The 92nd annual National Governors' Association summer meeting wound down on the picturesque campus of Pennsylvania State University Tuesday as a majority of the nation's 50 governors brought their traveling road show to a close.
The meeting occurred mostly behind closed doors. Even so, clear patterns emerged, not the least of which is Corporate America's growing focus -- and influence -- on state-level policy making.
Texas Gov. George Bush, the putative Republican candidate for president in the November election, skipped the State College proceedings, as did his brother, Florida Republican Gov. Jeb Bush. But there was plenty of buzz about which governor might have a shot at being the Democrat or Republican choice for vice president.
Democratic North Carolina Gov. James Hunt was frequently mentioned as a likely VP choice on Vice President Al Gore's Democratic ticket, while Pennsylvania's Tom Ridge danced around the question of whether Bush wanted him as a running mate.
Before the governors packed up and headed home Tuesday, Democratic Delaware Gov. Thomas Carper announced the launch of a Web-based initiative on emerging education policy issues. It will be run by the NGA's Center for Best Practices.
Also, Michigan's Republican chief executive, John Engler, announced that Idaho, Illinois, Maryland, Michigan, Minnesota, Mississippi, Nevada, Utah, Washington and Wyoming will participate in a special 18-month project that will help those states support the efforts of entrepreneurs.
Thirty-eight governors attended the meeting, which featured keynote addresses by President Bill Clinton, Federal Reserve Board Chairman Alan Greenspan and retired Gen. Colin Powell.
They spent much of the discussion with the phrase "new economy" ringing in their ears, reflecting the importance of economic development and the Internet.
Opening day protests by a gun rights group and two busloads of welfare advocates who took a four-hour ride from Philadelphia were all for naught, since the protesters were not allowed within earshot of the governors.
At least 50 uniformed and plain-clothes Pennsylvania state troopers on foot and on horseback made sure the protesters got no closer than 1,000 feet from the meeting.
The only group that enjoyed generous access to the governors were business executives, who sat in on many of the meeting closed to the public and the media. Corporate America contributes something less than $1 million of NGA's $12 million annual budget.
"We have a corporate fellows program of about 80 corporations that pay about $12,000 each," NGA Executive Director Ray Scheppach said.
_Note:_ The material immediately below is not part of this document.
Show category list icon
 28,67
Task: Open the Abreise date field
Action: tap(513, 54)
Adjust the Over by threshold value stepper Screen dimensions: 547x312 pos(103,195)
However, about 108 companies anted up roughly $1.2 million toward the cost of the State College gathering, according to the Pittsburgh Post-Gazette , and they got maximum mileage from those dollars. Corporate lobbyists sat shoulder-to-shoulder with state chief executives during the roundtable discussions, private luncheons and open forums.
The names of many of those contributors, a Who's-Who of Fortune 500 companies, were prominently shown on a elaborate display set up in one of the meeting centers.